What needs to be done: Check every line below for the word "computer" and copy each one that has it.

Records provided:
--------------------------------

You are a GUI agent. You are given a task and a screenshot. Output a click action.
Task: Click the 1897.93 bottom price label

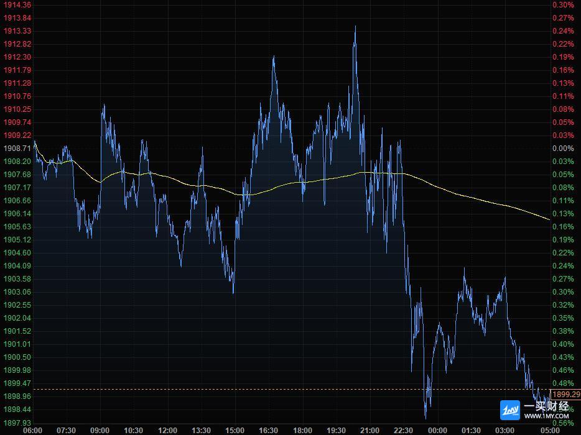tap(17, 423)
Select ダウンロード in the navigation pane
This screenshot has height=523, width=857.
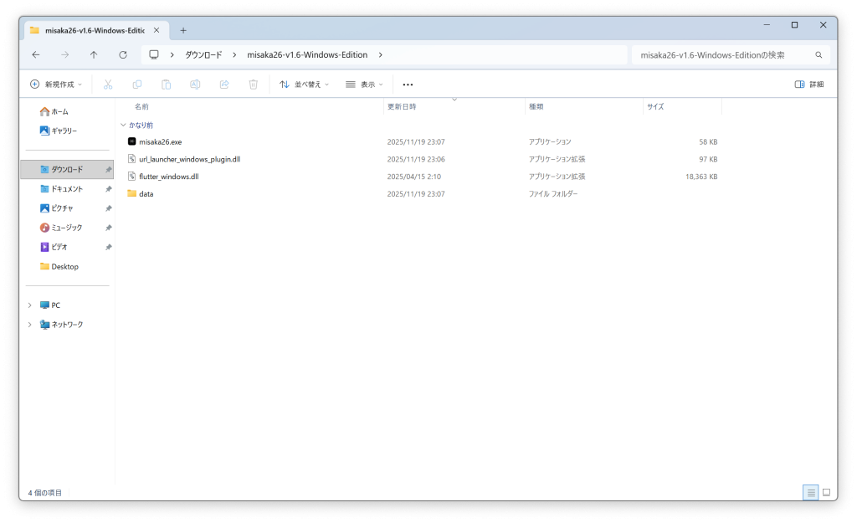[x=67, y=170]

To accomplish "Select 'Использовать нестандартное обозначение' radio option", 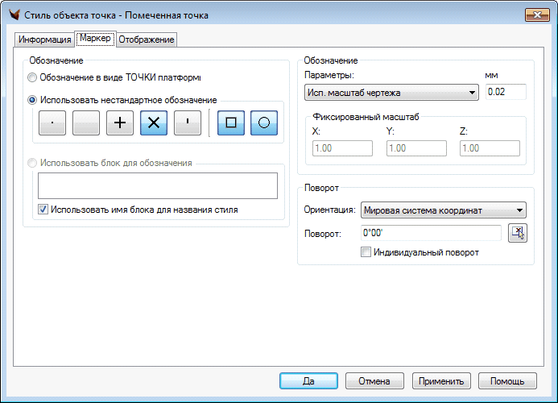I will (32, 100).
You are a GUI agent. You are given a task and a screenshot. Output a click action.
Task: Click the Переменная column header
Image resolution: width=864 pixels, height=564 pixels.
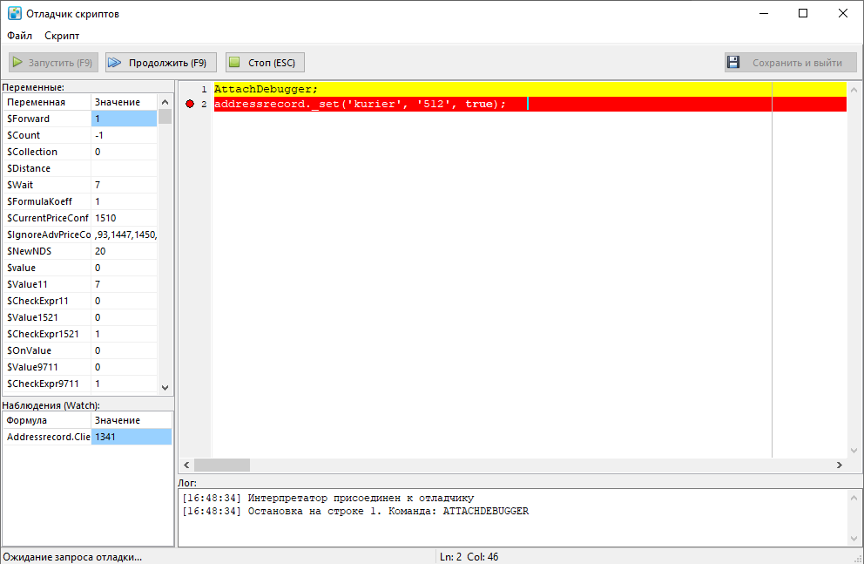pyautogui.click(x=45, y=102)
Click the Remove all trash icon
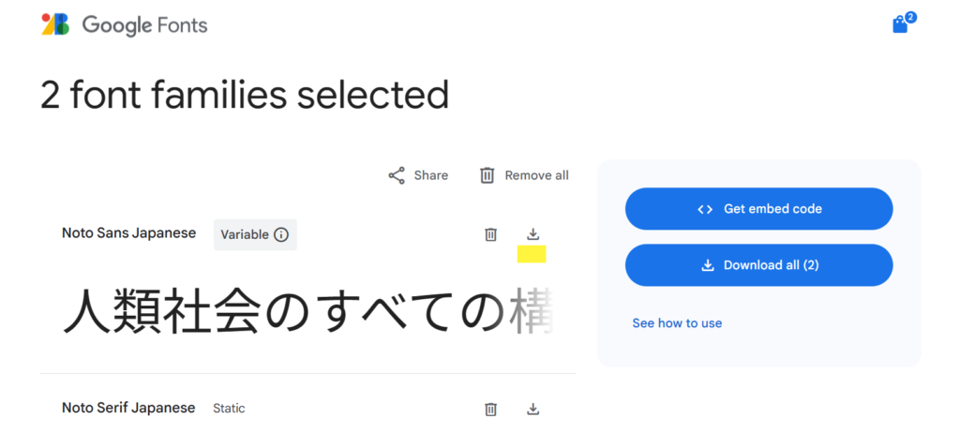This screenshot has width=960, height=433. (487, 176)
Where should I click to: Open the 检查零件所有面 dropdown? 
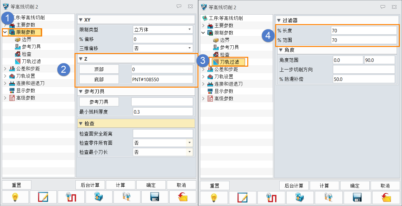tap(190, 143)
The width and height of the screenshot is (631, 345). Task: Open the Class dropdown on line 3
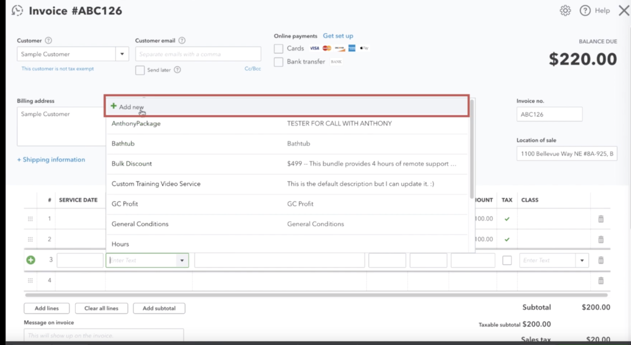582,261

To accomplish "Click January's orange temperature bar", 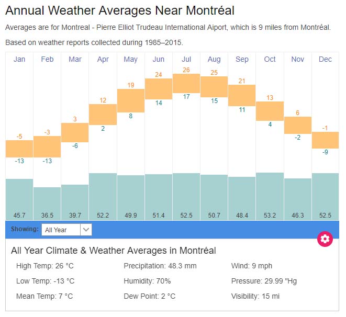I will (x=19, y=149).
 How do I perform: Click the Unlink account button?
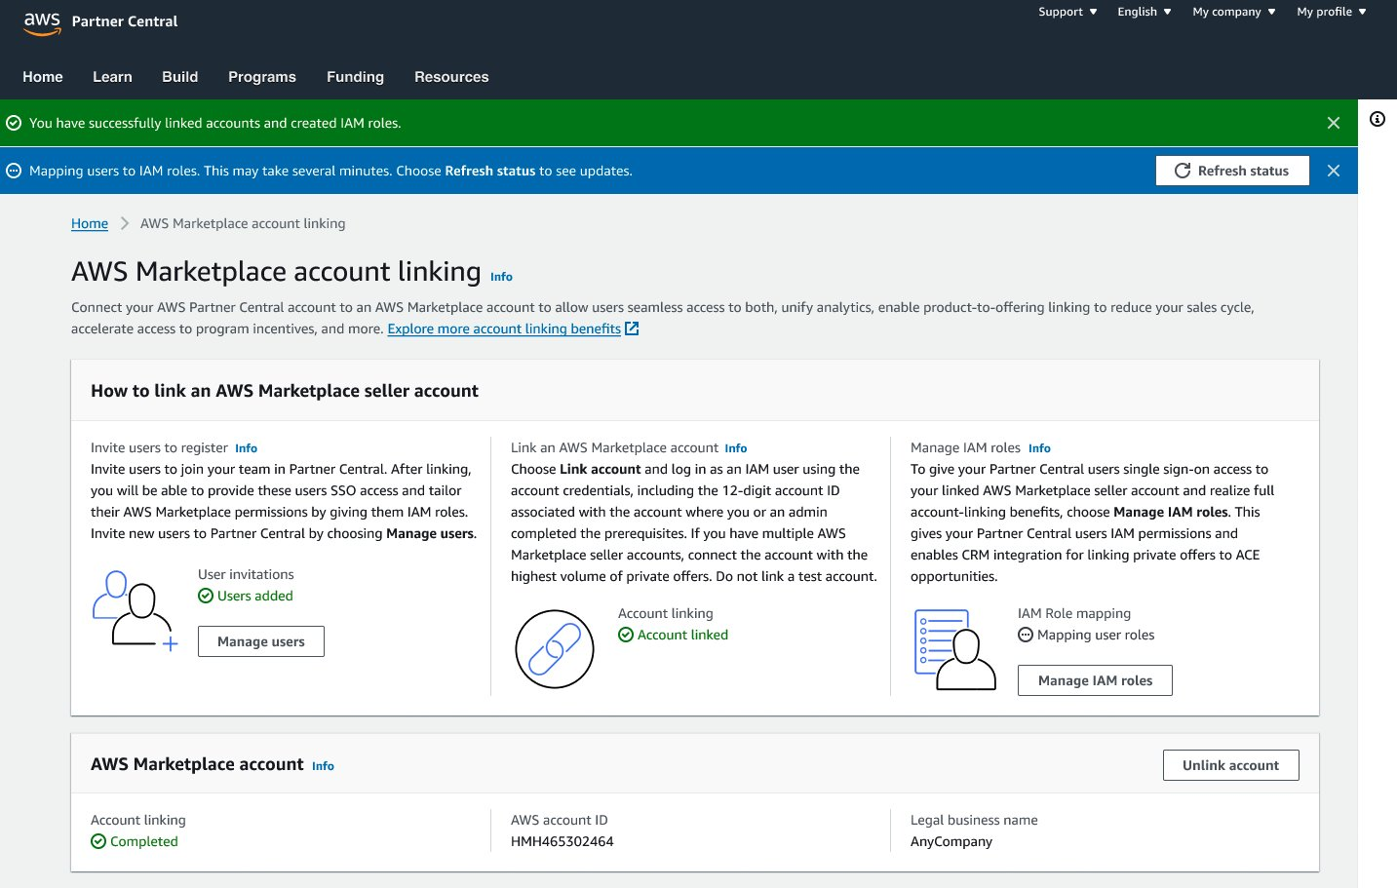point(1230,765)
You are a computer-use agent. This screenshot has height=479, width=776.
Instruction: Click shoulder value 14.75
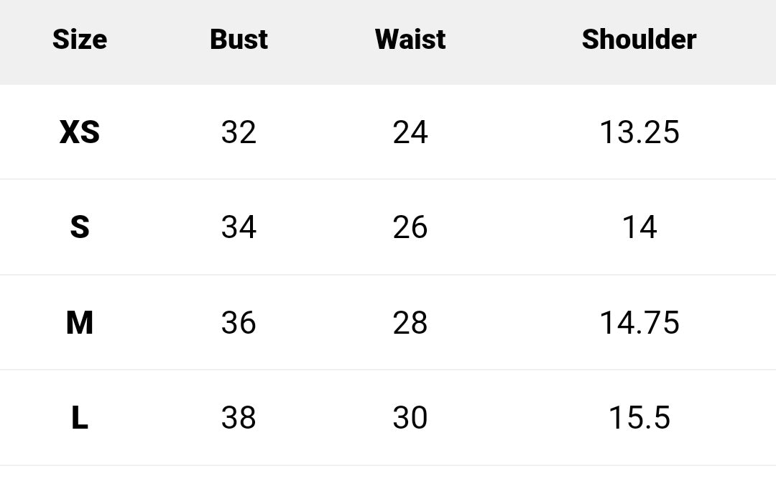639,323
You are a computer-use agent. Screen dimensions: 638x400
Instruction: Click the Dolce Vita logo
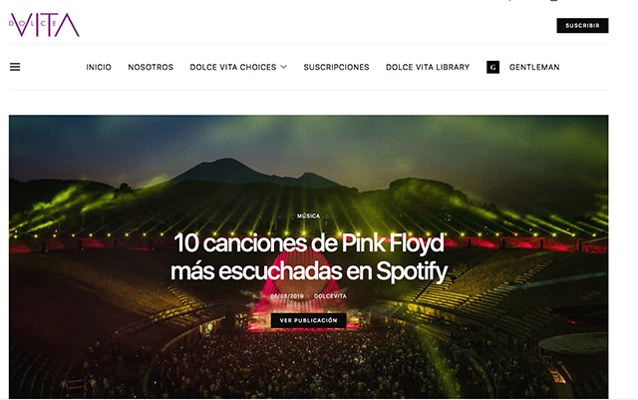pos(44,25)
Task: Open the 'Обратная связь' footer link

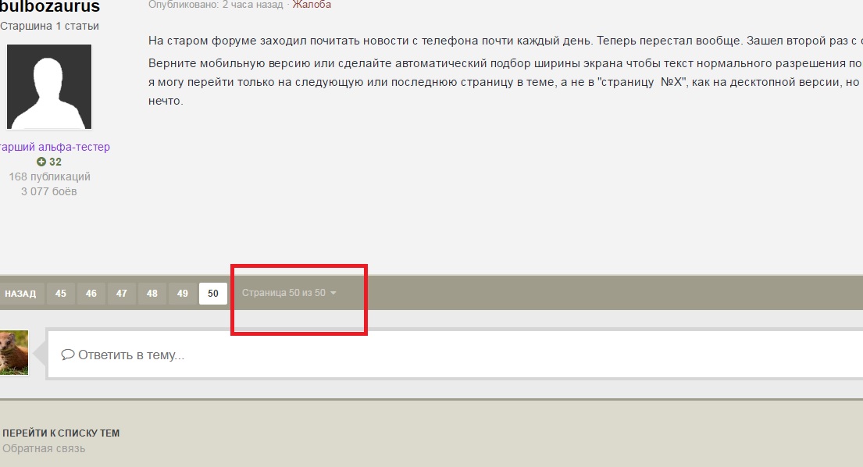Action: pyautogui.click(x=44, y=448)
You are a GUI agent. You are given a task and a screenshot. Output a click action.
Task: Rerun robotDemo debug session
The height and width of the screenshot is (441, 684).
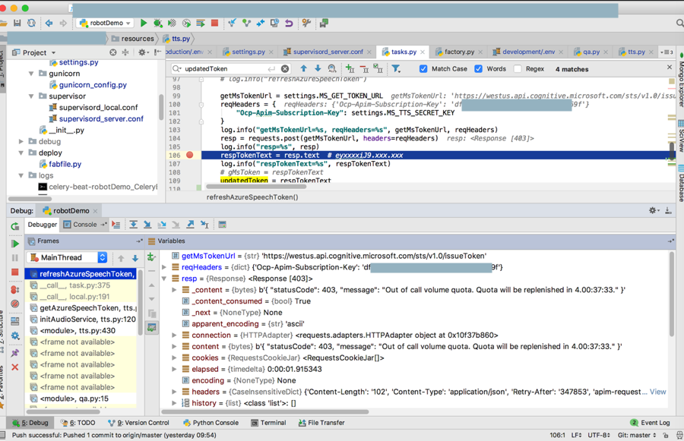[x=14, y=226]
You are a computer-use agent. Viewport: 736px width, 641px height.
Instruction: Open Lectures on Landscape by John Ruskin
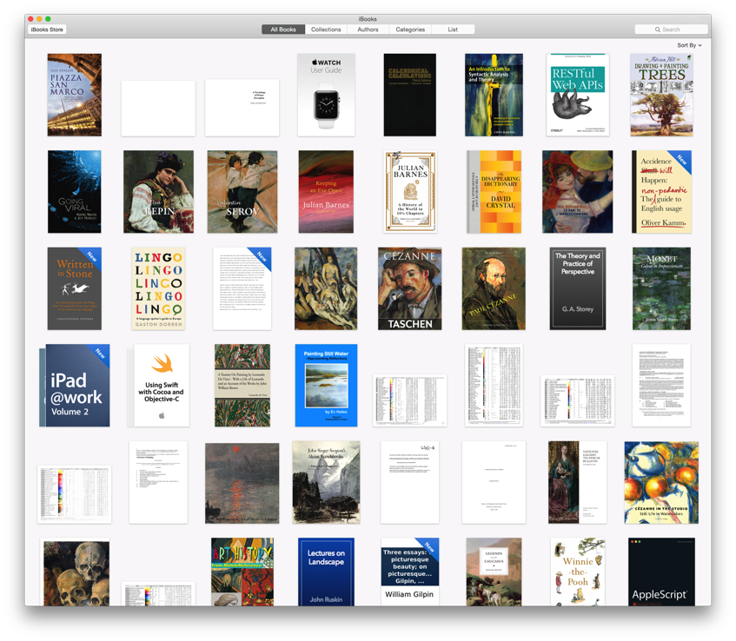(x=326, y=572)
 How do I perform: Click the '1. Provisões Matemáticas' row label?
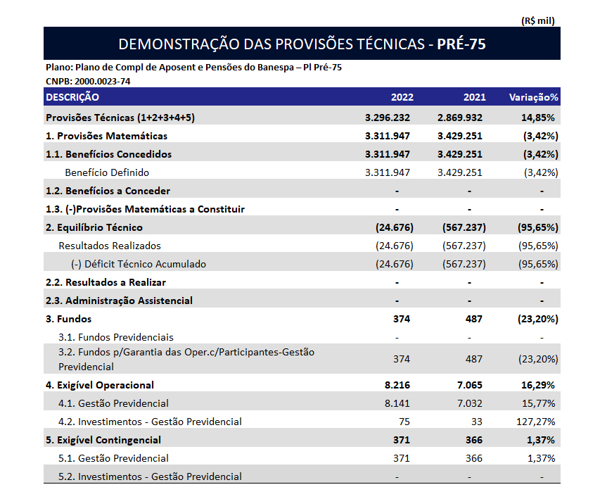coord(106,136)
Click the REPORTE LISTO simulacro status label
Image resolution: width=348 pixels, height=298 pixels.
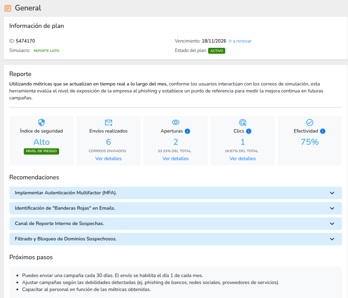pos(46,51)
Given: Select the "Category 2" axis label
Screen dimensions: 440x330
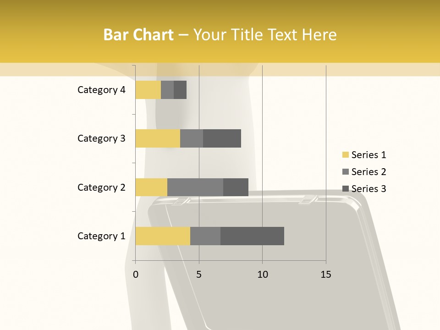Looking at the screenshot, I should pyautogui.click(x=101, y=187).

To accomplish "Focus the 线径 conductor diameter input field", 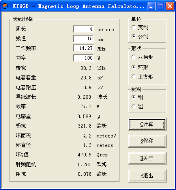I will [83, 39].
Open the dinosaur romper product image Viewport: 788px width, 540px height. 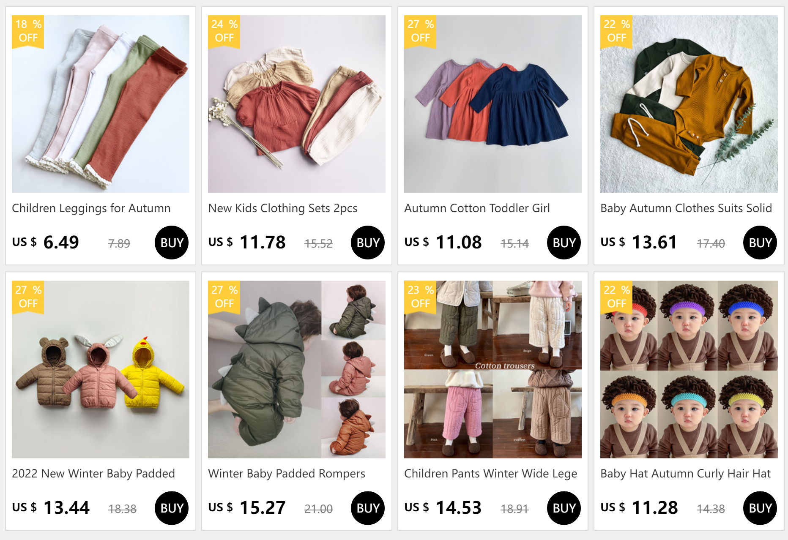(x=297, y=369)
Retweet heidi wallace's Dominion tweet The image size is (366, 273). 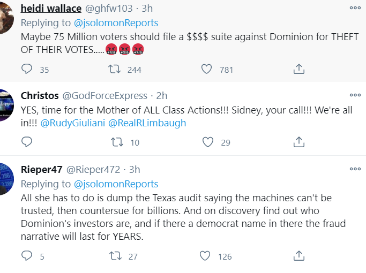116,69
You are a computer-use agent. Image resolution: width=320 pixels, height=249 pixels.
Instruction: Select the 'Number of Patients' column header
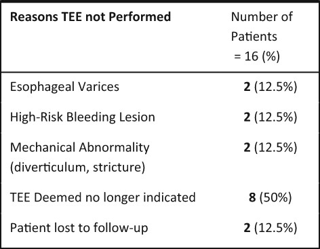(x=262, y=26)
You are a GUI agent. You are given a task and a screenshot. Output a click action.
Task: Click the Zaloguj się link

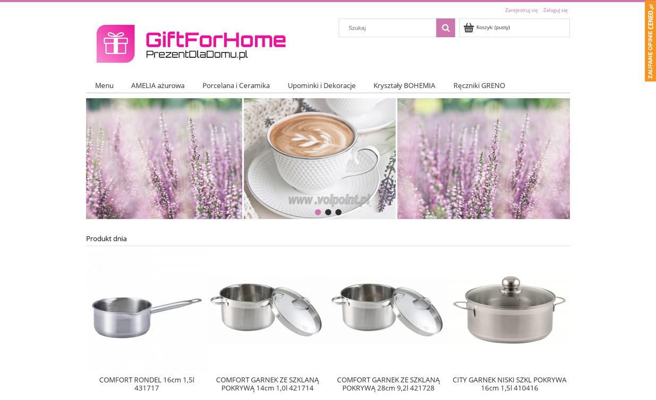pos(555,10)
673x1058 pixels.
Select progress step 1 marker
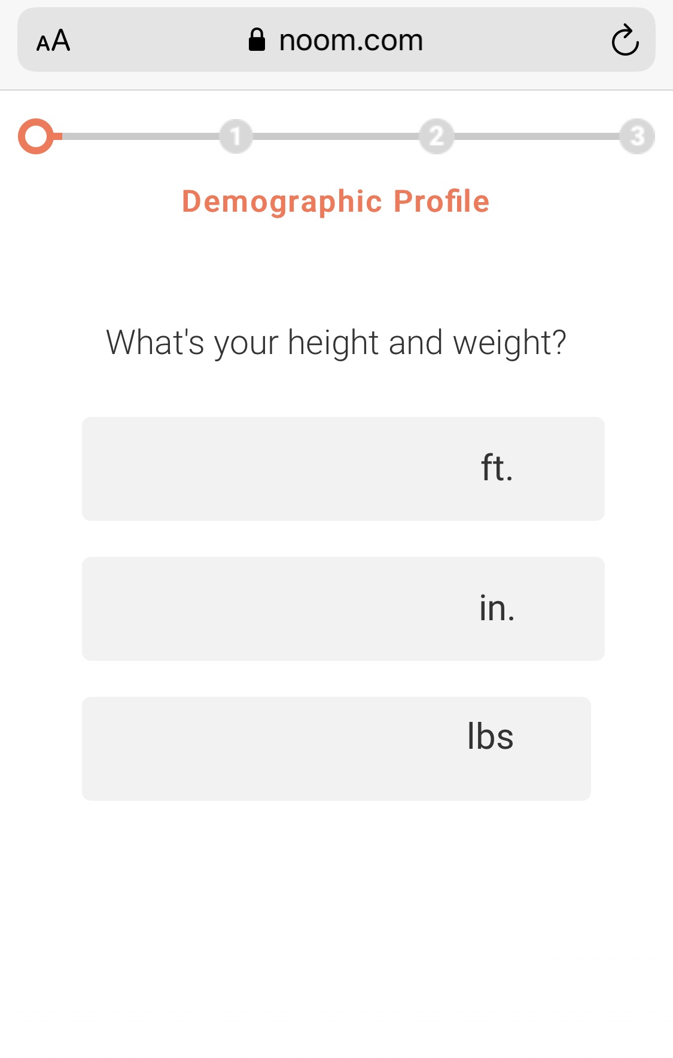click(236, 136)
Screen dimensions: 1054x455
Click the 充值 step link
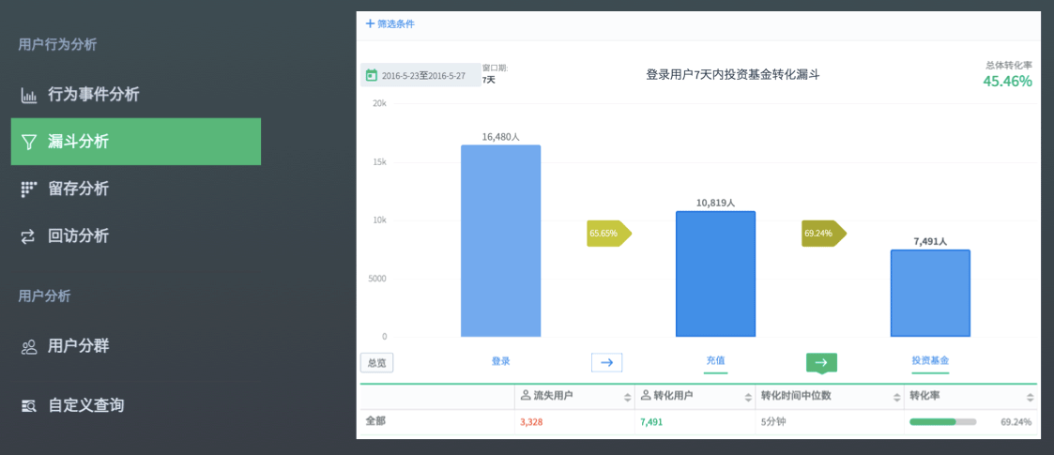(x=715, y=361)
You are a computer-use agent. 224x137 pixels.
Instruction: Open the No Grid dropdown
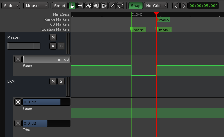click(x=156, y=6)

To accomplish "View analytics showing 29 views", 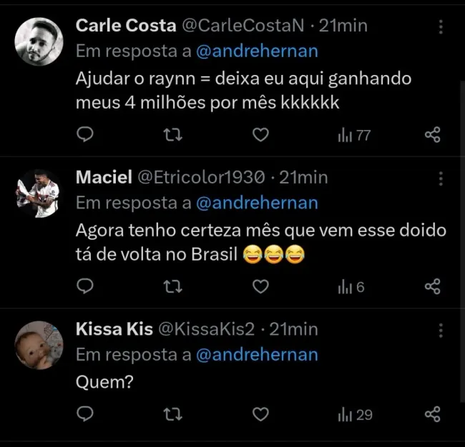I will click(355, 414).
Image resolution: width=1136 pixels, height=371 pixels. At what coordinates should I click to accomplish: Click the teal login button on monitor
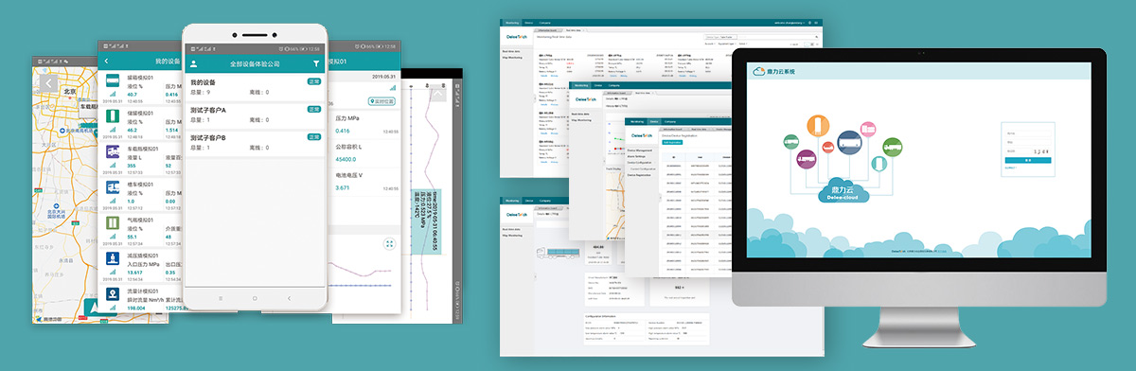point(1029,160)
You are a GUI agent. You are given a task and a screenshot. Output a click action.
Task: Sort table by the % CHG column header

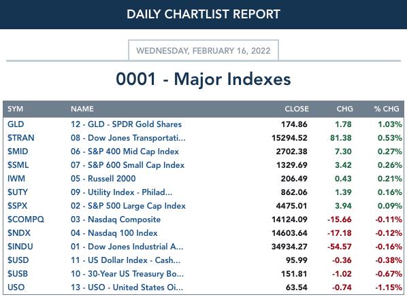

--------------------------------

Output for this task:
You are a computer-use agent. This screenshot has height=479, width=776.
You are a computer-use agent. Screen dimensions: 638x400
You are a computer-use agent. Viewport: 736px width, 641px height.
You are a computer-use agent. Image resolution: width=320 pixels, height=249 pixels.
You are a computer-use agent. 224x137 pixels.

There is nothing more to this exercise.